Martin insists that PFL’s growth won’t just come from brand polish; geography is equally critical.

“Eighty-five percent of the global MMA audience is outside the U.S. Unlike the UFC’s model of staging one-off international events, we’ve already launched PFL Europe, PFL MENA, PFL Africa, and PFL Australia. In Africa, our first premium MMA event drew millions of viewers. UFC doesn’t have a presence there. We’re setting up international leagues where we’ll be around local fighters, creating a real pathway to the global stage.”

That strategy mirrors soccer’s structure more than American football.

“It’s not NFL versus XFL. It’s more like Premier League vs. La Liga, Serie A—multiple successful leagues coexisting globally.”

Media Rights And The Business Flywheel

Just as Turner grew by convincing advertisers and distributors of its value, Martin sees media rights as PFL’s biggest opportunity.

“UFC’s deal with Paramount—$1.1 billion a year—validated MMA as mainstream. We can leverage that validation to grow our own rights fees, sponsorship, licensing, merchandising, and live events.”

He describes his strategy as a “virtuous circle,” a business flywheel that starts with fans. “You get fans engaged, they spend more time and money with your brand, they become ambassadors, social media ignites it, and then you monetize. That cash allows reinvestment into fighters, events, and expansion. Success leads to more success.”

It’s a similar flow to what you see when a live service video game is built properly.

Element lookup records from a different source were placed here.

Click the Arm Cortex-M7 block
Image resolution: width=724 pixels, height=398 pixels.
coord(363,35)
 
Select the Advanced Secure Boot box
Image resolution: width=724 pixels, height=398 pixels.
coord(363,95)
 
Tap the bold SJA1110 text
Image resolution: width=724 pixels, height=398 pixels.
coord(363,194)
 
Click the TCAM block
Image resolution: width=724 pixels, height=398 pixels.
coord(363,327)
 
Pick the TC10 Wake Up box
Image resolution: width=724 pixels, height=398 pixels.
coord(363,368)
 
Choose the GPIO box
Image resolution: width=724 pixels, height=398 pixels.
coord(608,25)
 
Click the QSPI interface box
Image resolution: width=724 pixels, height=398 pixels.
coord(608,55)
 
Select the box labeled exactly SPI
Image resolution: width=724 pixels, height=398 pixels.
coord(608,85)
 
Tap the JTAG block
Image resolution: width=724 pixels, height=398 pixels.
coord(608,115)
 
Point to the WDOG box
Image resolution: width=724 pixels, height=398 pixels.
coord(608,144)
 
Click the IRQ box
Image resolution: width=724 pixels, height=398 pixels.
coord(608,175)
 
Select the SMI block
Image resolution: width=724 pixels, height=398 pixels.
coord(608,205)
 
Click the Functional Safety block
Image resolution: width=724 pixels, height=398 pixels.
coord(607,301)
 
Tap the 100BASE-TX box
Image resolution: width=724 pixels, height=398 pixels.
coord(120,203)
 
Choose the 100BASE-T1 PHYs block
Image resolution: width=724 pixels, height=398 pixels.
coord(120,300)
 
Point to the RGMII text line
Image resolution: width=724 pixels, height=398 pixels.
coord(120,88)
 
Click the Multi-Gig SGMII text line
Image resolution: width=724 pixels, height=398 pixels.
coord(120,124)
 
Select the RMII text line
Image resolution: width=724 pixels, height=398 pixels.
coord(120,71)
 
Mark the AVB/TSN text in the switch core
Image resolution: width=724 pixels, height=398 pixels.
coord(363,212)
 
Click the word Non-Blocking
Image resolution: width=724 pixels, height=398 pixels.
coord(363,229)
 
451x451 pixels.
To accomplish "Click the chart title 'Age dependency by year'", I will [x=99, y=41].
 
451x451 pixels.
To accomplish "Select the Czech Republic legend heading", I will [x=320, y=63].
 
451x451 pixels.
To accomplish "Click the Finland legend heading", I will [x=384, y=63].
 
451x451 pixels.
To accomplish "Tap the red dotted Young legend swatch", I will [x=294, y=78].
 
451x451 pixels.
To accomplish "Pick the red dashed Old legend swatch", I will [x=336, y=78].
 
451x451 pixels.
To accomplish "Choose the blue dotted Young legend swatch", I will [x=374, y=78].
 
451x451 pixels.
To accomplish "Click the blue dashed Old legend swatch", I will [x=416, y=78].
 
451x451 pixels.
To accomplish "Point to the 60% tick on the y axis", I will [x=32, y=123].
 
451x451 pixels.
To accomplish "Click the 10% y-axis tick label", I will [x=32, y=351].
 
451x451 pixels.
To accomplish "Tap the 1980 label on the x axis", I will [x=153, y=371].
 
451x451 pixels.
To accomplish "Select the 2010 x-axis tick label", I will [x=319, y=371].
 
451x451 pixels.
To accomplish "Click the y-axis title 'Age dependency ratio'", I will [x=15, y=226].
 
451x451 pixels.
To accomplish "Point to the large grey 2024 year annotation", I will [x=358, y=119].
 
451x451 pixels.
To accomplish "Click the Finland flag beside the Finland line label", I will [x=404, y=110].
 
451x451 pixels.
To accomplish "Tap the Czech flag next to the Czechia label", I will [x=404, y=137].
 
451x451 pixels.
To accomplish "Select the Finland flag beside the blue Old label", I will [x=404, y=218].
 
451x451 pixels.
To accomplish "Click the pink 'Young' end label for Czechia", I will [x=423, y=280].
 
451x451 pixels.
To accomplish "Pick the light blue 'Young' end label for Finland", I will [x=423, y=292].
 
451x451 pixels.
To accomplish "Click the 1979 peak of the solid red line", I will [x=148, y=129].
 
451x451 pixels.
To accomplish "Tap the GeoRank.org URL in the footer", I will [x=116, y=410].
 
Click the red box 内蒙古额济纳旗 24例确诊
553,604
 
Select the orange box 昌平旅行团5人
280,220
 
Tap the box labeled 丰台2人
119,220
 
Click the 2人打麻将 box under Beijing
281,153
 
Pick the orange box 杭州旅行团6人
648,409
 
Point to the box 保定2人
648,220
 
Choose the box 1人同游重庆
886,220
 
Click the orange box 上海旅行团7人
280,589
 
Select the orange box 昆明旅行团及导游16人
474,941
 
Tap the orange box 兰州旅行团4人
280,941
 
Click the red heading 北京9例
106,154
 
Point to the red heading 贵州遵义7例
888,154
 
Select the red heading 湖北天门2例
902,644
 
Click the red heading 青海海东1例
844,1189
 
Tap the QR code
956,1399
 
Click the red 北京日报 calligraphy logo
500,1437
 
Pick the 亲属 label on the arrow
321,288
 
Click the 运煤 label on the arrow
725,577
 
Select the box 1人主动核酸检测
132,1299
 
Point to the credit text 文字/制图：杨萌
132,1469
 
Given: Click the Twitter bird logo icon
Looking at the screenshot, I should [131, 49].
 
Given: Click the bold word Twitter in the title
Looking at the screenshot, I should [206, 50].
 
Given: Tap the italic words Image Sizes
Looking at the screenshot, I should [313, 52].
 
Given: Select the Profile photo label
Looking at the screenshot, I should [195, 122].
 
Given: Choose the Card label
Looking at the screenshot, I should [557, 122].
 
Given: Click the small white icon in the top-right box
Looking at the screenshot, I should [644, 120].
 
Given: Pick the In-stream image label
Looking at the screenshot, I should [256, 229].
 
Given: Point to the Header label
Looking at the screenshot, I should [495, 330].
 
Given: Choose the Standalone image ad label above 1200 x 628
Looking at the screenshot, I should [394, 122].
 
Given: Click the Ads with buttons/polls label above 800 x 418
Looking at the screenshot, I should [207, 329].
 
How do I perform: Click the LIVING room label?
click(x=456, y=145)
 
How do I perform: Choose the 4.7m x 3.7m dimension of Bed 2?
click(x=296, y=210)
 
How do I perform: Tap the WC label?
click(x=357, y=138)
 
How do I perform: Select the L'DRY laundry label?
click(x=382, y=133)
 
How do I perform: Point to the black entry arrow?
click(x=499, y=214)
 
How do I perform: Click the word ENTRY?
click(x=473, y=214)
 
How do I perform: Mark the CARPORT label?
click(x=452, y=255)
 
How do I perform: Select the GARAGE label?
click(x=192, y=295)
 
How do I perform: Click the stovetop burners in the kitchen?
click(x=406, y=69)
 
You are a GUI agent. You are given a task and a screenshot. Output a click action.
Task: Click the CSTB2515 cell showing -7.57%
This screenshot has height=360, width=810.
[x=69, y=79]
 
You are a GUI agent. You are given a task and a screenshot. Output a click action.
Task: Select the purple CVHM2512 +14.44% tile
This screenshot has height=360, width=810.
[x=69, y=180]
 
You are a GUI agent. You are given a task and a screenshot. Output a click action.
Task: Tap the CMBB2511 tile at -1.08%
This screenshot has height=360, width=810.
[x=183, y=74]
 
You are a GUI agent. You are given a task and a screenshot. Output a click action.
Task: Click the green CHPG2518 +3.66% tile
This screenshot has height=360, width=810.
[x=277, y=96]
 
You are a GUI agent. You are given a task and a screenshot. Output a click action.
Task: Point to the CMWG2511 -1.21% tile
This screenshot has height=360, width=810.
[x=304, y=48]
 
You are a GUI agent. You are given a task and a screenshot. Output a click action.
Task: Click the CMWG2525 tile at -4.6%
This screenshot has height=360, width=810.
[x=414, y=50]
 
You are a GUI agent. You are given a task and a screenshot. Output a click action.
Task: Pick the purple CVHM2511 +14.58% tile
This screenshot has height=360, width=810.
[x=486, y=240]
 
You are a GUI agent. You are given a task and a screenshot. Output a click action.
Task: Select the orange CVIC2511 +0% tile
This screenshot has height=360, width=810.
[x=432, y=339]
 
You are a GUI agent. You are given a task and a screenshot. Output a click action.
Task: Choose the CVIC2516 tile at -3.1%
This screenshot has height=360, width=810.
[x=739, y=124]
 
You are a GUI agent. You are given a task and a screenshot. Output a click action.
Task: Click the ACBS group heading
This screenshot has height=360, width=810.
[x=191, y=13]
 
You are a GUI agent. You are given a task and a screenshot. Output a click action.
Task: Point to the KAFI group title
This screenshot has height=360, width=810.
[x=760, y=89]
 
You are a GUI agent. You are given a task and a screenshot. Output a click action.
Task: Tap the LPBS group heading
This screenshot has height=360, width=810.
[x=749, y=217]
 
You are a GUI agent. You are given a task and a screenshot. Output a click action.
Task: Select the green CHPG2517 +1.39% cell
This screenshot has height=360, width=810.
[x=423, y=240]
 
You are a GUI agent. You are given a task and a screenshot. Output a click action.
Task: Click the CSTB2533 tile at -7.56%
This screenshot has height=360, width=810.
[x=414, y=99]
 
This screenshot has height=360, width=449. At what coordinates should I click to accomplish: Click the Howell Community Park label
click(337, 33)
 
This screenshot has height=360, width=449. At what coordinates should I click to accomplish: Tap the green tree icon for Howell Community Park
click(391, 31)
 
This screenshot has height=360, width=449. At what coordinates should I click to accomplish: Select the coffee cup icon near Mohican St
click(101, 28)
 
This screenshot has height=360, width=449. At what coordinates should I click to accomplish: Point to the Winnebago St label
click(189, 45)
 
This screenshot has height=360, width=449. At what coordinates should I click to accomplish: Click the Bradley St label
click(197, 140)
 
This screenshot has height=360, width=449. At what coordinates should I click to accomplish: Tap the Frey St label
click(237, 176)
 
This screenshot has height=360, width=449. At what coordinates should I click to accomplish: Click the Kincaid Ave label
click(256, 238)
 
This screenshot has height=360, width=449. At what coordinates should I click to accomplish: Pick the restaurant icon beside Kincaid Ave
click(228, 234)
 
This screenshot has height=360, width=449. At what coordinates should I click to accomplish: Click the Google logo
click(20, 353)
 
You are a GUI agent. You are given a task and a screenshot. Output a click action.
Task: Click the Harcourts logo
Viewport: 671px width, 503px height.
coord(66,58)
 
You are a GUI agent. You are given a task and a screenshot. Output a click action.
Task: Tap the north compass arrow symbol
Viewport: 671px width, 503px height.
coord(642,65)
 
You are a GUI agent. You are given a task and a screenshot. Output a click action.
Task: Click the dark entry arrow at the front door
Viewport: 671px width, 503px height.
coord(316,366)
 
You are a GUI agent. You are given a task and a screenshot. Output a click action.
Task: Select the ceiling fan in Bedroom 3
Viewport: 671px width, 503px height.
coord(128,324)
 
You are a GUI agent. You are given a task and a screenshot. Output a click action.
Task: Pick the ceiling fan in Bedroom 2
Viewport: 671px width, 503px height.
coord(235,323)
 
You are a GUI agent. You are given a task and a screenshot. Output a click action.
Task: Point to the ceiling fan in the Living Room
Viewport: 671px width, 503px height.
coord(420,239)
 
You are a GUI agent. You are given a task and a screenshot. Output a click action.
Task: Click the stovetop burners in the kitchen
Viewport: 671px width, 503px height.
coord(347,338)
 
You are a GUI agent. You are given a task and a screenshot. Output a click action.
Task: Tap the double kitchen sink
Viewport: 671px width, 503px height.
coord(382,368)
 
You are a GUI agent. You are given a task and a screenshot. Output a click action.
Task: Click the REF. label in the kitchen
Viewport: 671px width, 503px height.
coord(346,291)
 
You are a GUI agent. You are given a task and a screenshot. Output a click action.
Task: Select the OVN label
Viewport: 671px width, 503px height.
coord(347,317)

Fortnite, EA’s Ultimate Team and other collector modes didn’t come out of the gate charging for content. They established a value and attraction first before creating a lane for cashflow.

Playing the Long Game

Martin is clear-eyed about the challenges, which is refreshing.

As an MMA fan, more viable events is great. As an MMA journalist, the more promotions that draw fans, the more there is to write about and that strengthens your field of coverage.

UFC remains MMA’s juggernaut, and casual fans are still more likely to tune in when familiar names appear on the card. But Martin’s conviction is rooted in both personal experience and a career of scaling billion-dollar businesses.

“If you take the PFL letters off the cage and replace them with UFC, a lot of fans wouldn’t know the difference. That means we’re already a substitute product. Now we just need to monetize like one.”

For Martin, the path from Turner to the cage is less a leap and more a logical next step.

“My focus as CEO has always been: how do we grow the value and revenue of a business?” he said in his PFL bio. “With MMA’s global explosion, I see a transformational future for PFL. The opportunity here is unmatched in global sports.”

No one knows if the PFL will attain its goals for growth and increased legitimacy, but based on my experience as a consumer and the study of the success and failure of fight promotions, the concepts Martin presents has things pointed in the right direction.